More from JR in WV! Great stuff to start out the week!
Today, pictures from valued commenter J R in WV.
A second big stop on our 2008 trip to New Mexico and Arizona and the Navajo Nation. Chaco Canyon National Historic Park is a huge archaeological site with multiple large pueblo-style structures and many smaller sites. Many of the ancient ruins were reburied after being excavated to preserve them from erosion damage.
The ruins still exposed to view are maintained and supported by National Park staff. The largest ruin is called Pueblo Bonito – it is well preserved and mostly excavated. Interestingly, this 1200 room city was built below a giant piece of the canyon wall which was separated and moving away from the canyon wall. It fell in the 1940s and crushed a portion of the city.

- **Written request A**
According to the Chaco Canyon post, how many rooms did Pueblo Bonito have?
- **Written request B**
Summarize the Chaco Canyon post in two sentences.
The entries have no connection to the Chaco Canyon post.

- **Supplied data**
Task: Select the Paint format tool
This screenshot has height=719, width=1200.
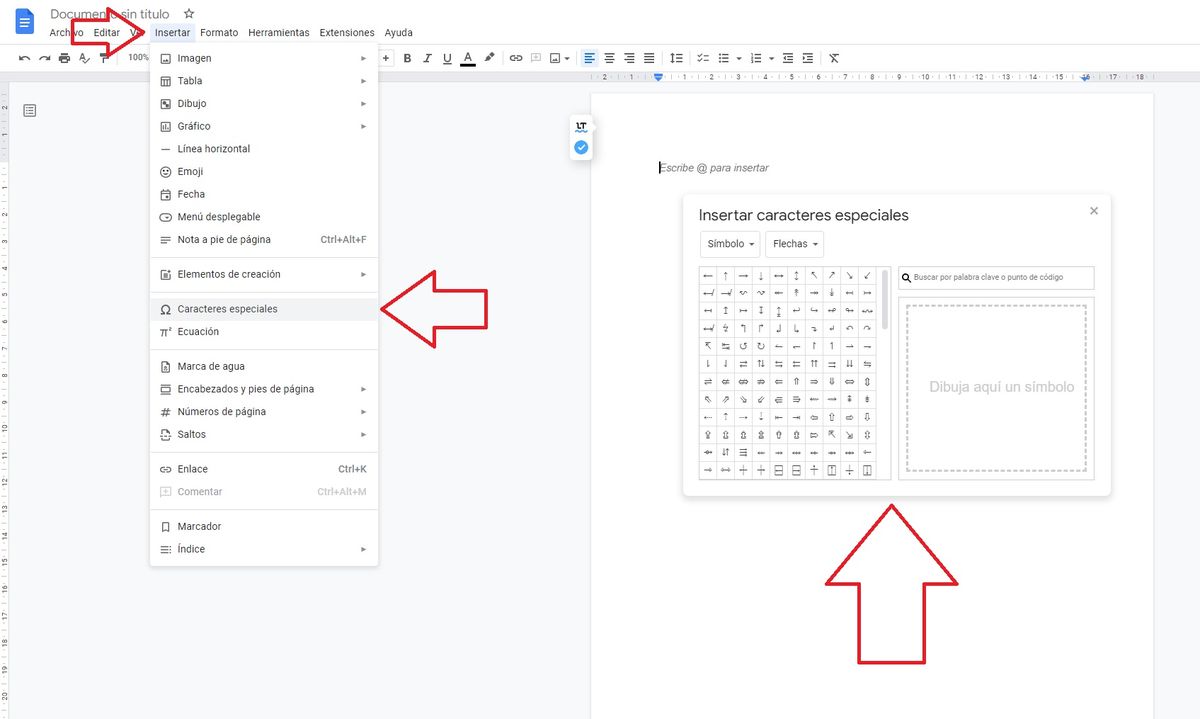Action: click(104, 57)
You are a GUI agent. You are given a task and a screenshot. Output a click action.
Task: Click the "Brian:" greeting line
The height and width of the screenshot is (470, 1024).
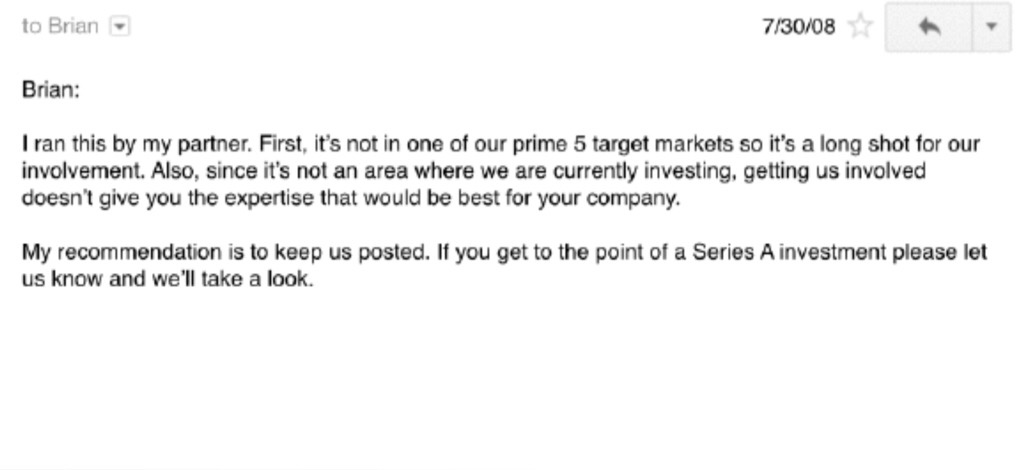click(50, 89)
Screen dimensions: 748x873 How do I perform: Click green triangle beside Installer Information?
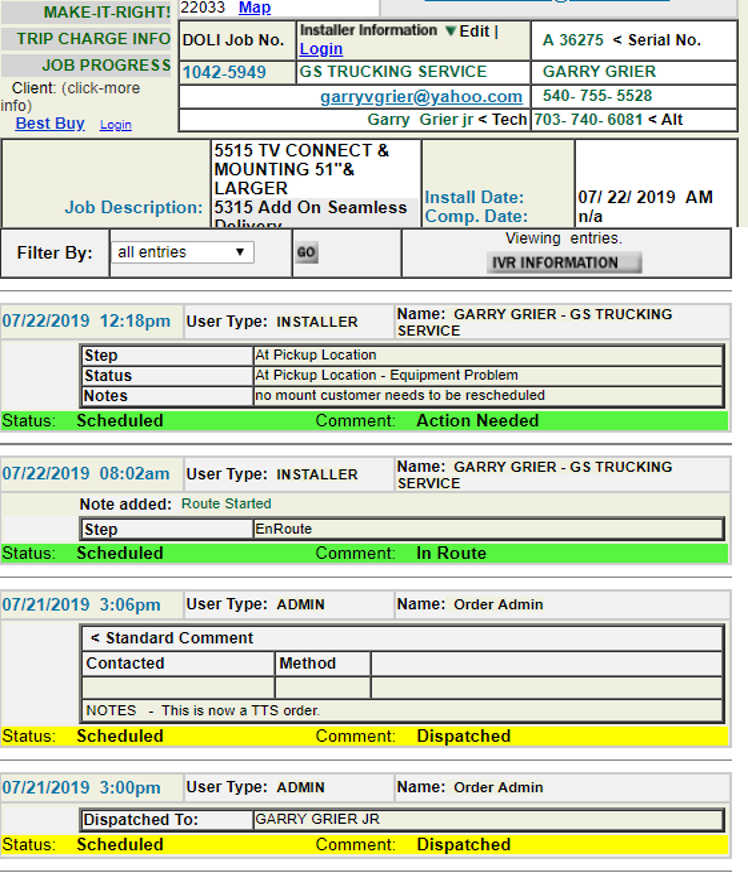coord(449,31)
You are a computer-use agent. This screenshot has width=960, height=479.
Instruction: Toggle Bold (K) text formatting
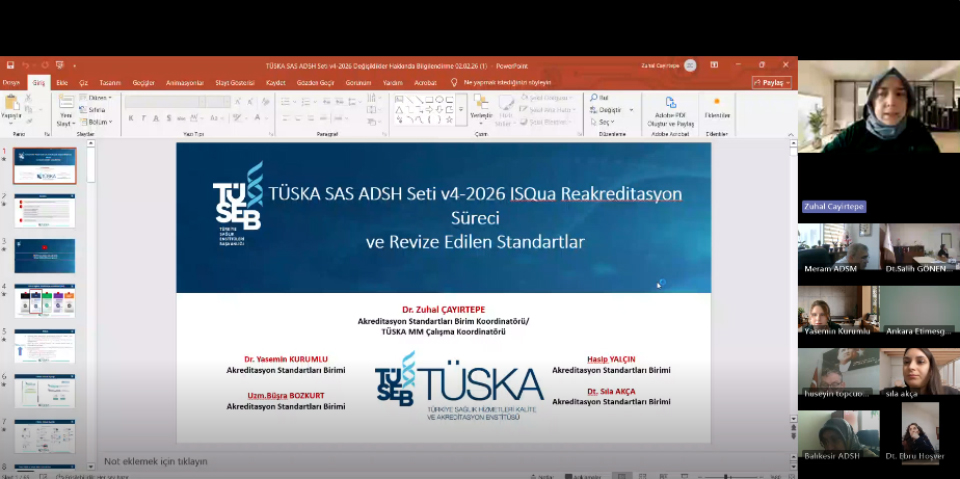[130, 118]
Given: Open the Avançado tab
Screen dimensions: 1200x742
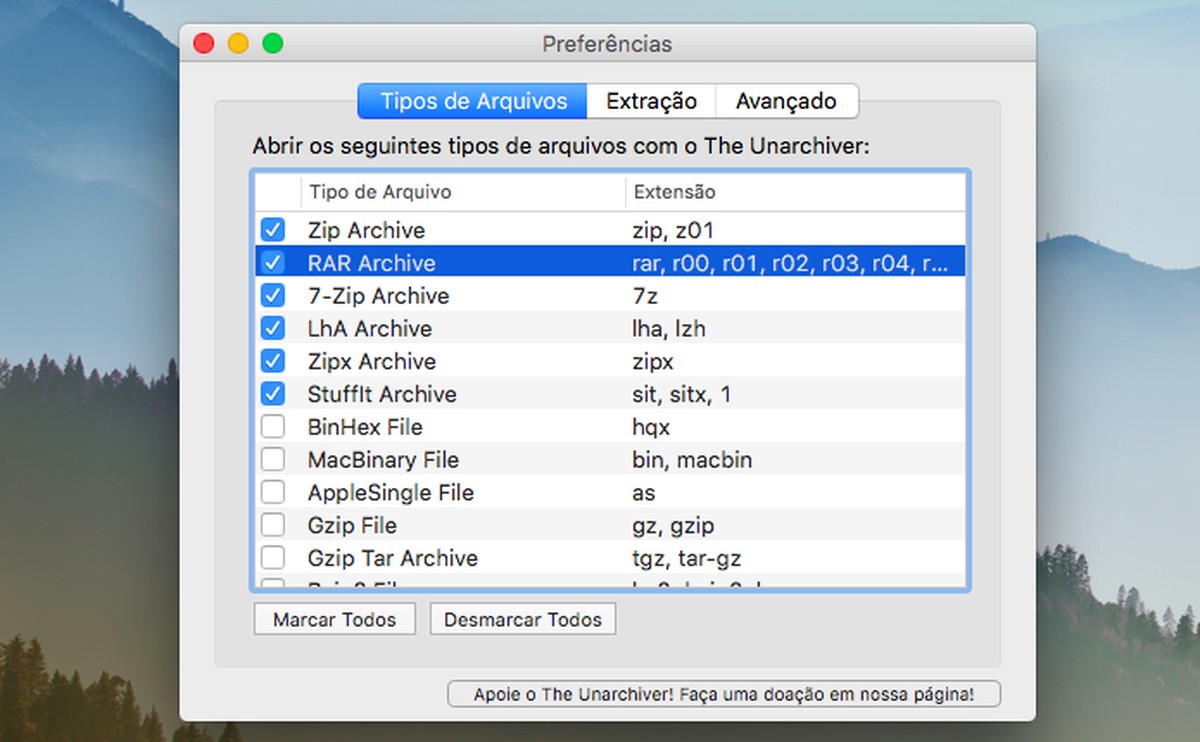Looking at the screenshot, I should coord(786,101).
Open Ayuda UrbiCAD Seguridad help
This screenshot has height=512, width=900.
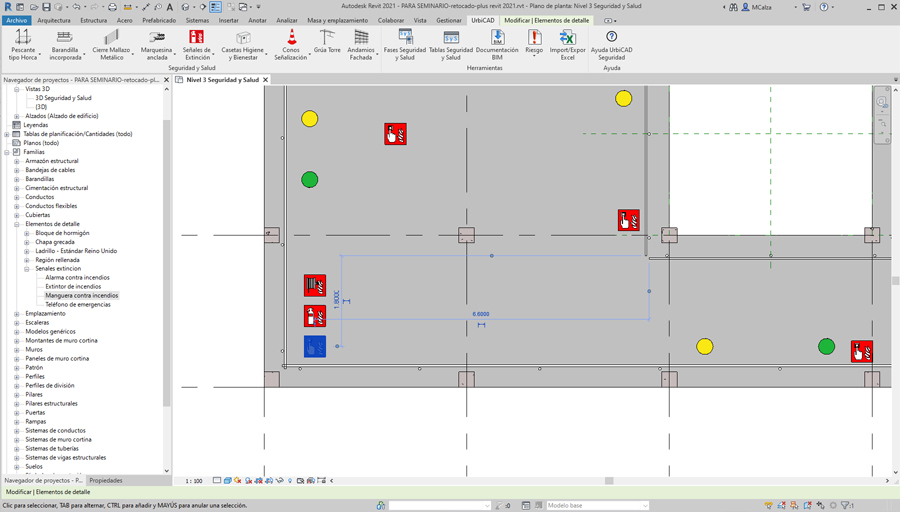tap(611, 44)
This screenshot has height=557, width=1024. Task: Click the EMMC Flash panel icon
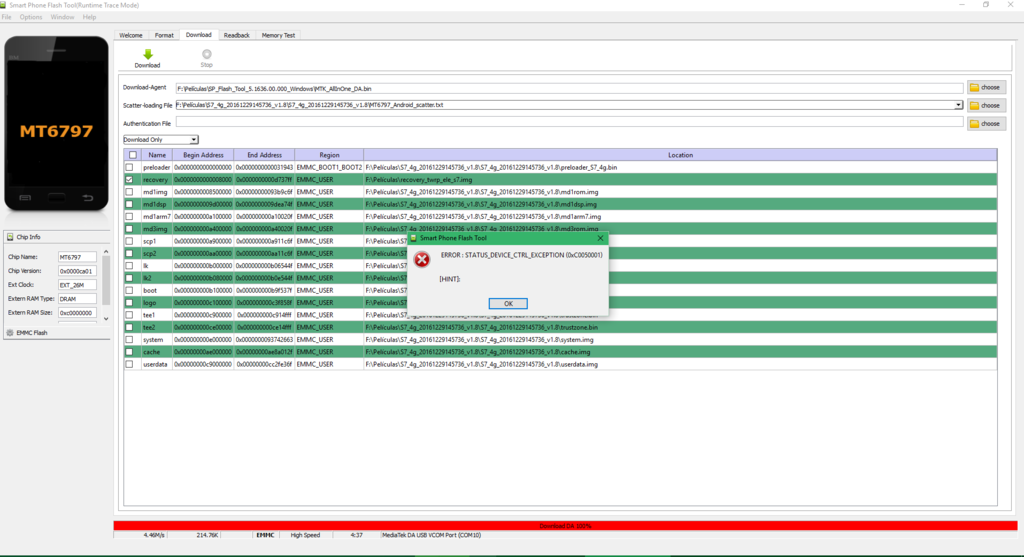(x=10, y=331)
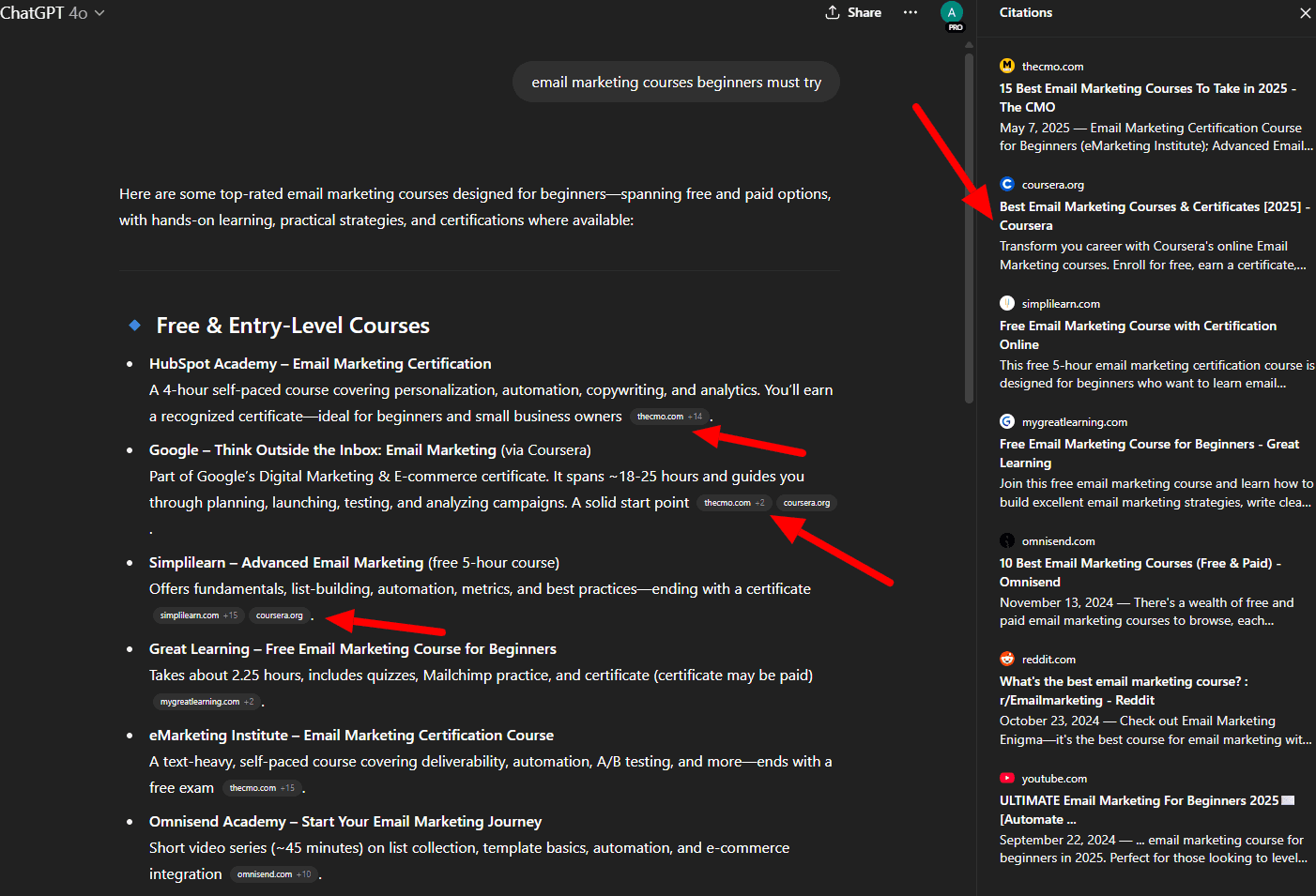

- **Problem solution A**
1200 rooms.

- **Problem solution B**
Chaco Canyon National Historic Park, visited during a 2008 trip to New Mexico, Arizona, and the Navajo Nation, is a huge archaeological site where many excavated ruins were reburied to protect them from erosion, while the exposed ones are maintained by National Park staff. Its largest ruin, the well-preserved Pueblo Bonito, was built below a separating piece of the canyon wall that fell in the 1940s and crushed part of the city.